Problem statement: Transcribe, word for word and with nothing extra, the line containing "has width=1478, height=914." and each line that comes after it in the entries.

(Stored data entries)
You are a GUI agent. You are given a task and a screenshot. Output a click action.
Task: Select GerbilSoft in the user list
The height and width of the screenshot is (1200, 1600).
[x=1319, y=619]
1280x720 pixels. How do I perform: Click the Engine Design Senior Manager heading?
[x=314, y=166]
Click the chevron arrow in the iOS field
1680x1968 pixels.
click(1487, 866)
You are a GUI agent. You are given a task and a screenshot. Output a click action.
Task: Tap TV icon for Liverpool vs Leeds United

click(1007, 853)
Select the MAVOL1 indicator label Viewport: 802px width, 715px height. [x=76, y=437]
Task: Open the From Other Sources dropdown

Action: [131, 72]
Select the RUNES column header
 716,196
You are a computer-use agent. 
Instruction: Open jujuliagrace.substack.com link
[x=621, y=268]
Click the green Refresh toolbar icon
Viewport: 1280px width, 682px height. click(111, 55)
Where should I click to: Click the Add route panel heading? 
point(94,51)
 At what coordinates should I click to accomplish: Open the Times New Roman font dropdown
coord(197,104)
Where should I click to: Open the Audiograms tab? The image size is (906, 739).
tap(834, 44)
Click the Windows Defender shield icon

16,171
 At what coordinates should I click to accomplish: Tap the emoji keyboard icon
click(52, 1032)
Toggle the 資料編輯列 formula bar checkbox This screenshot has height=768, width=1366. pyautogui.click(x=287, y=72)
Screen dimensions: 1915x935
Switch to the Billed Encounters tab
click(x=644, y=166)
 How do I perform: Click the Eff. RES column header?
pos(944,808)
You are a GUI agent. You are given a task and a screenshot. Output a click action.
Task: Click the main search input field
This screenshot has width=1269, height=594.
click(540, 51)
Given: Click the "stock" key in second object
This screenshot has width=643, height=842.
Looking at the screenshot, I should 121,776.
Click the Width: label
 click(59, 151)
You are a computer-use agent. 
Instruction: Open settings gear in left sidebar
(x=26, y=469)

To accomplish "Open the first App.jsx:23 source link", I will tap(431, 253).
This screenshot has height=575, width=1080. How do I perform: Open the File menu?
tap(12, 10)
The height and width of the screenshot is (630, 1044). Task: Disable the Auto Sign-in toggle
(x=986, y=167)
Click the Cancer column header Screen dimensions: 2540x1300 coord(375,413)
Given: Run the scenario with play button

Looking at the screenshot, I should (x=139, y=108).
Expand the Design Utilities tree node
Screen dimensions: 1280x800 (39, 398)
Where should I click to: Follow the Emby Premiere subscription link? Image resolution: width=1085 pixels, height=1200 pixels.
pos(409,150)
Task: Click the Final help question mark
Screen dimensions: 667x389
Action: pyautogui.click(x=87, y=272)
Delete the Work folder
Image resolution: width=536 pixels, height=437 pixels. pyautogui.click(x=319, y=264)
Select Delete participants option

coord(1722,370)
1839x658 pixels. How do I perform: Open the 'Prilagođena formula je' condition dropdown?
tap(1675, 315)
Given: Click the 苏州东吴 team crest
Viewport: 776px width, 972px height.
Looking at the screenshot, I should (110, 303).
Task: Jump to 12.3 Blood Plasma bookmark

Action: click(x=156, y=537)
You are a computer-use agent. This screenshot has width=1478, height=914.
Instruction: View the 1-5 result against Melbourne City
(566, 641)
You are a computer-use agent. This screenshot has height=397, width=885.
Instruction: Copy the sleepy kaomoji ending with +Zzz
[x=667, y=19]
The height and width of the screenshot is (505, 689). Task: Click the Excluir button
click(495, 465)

Solved exercise:
You are a computer-use agent. This screenshot has width=1478, height=914.
Instruction: View the 1-5 result against Melbourne City
(566, 641)
You are a computer-use agent. This screenshot has height=397, width=885.
Instruction: Copy the sleepy kaomoji ending with +Zzz
[x=667, y=19]
The height and width of the screenshot is (505, 689). Task: Click the Excluir button
click(495, 465)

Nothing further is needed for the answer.